Durante la narrazione sentiremo il sapore amaro di antiche rimembranze, in cui la vita scorreva normalmente così come la conosciamo oggi e tutto ciò si mescolerà con il tentativo di alcuni personaggi di condurre una vita il più accettabile possibile, ma le loro vicende ad un certo punto si influenzeranno vicendevolmente in maniera tragica, anche se alcuni di loro non si conosceranno mai di persona, e tutto ciò dona un retrogusto amaro e per questo ancora più estremamente affascinante a tutta la storia.

Il romanzo alterna in maniera sapiente  il racconto diaristico in prima persona a quello del narratore onnisciente in terza persona, riuscendo a farci immedesimare nei tormenti, dubbi e riflessioni dei personaggi; ne esce un racconto  corale in cui ciascuno di loro risulta importante quanto gli altri e la loro intima essenza si mostra trasparente.

Questo romanzo ha la particolarità di essere un omaggio allo scrittore Joseph Conrad, infatti ogni personaggio ha il nome di personaggi tratti dai suoi romanzi, una scelta fatta dall’autore in onore di uno scrittore che come riferisce in una sua intervista, ha avuto un notevole impatto su di lui, cosicché il racconto delle lore vite in “Navi nel deserto” riporta alla memoria le vicende degli stessi personaggi nei romanzi di Conrad, in un afflato letterario molto suggestivo.

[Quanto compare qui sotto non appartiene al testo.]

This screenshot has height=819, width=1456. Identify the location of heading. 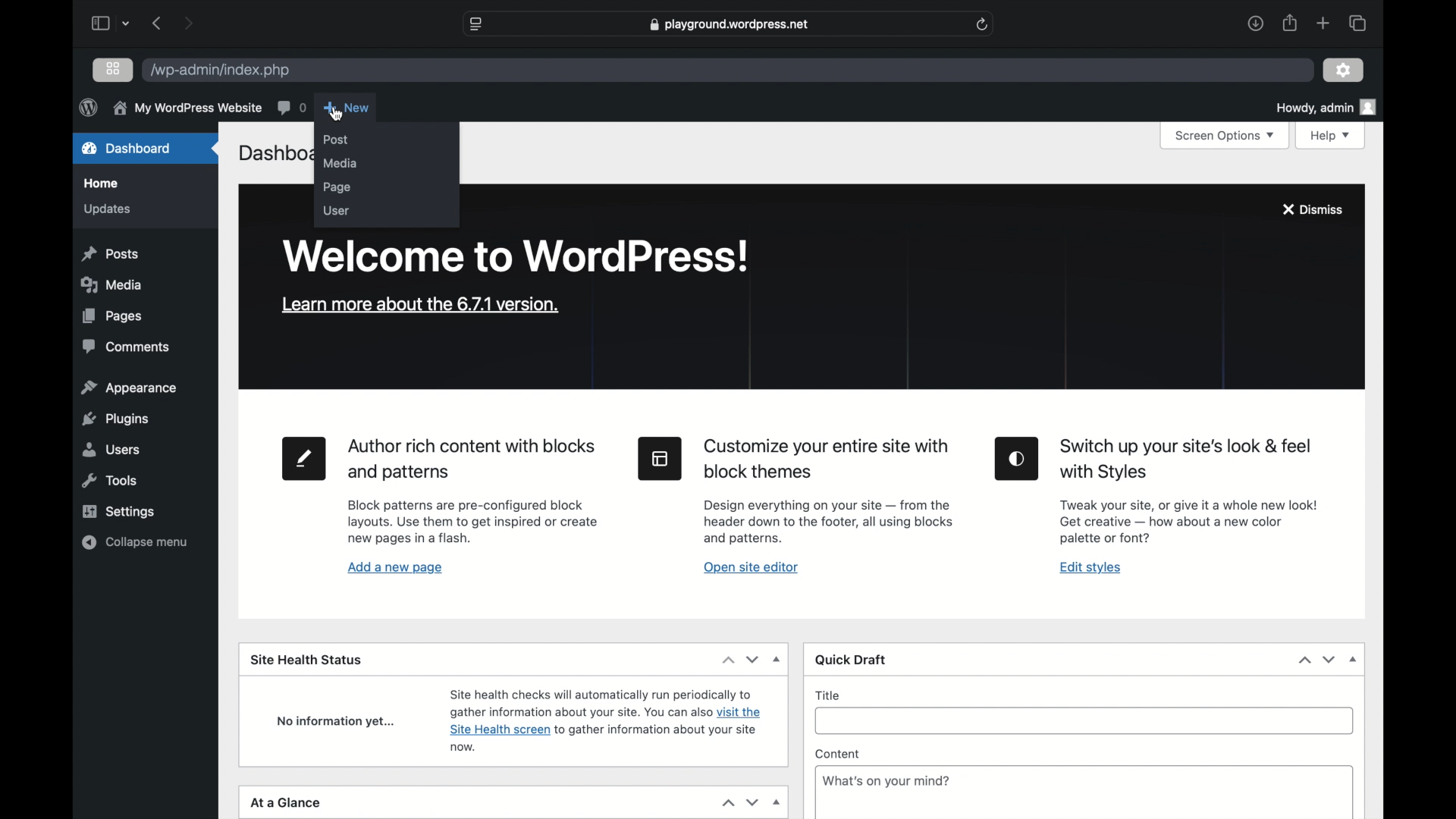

In “Navi nel deserto” non ci sono però solo echi di Conrad, ma anche di Melville, Philip Dick, Joseph Roth fino ad arrivare alle fiabe persiane e le tragedie greche, sapientemente uniti dalla sensibilità dell’autore che ha filtrato le sue esperienze letterarie mediante il suo vissuto, e attraverso una lunga gestazione, ha creato come risultato questo affascinante e originale romanzo in cui la fantascienza, lo stile post-apocalittico e quello del romanzo d’avventura si mixano in maniera coinvolgente senza mai eccedere con gli ingredienti.

Quest’opera contiene dentro di sè, tra i vari livelli di lettura, anche un’amara constatazione sull’umanità, che mi ha portato a riflettere sugli avvenimenti che sono accaduti in questi ultimi anni: nonostante gli eventi catastrofici che si intuisce si sono succeduti in maniera drammatica e che pur nel loro orrore avrebbero potuto avere l'unico pregio di servire da collante per non soccombere, si percepisce una  riflessione molto poco ottimista che ha l’autore del genere umano: il pregiudizio, l’ipocrisia e l’egoismo saranno sempre scogli insuperabili se non si riuscirà ad entrare empaticamente in comunione con il prossimo e lo si abbraccia nella sua diversità.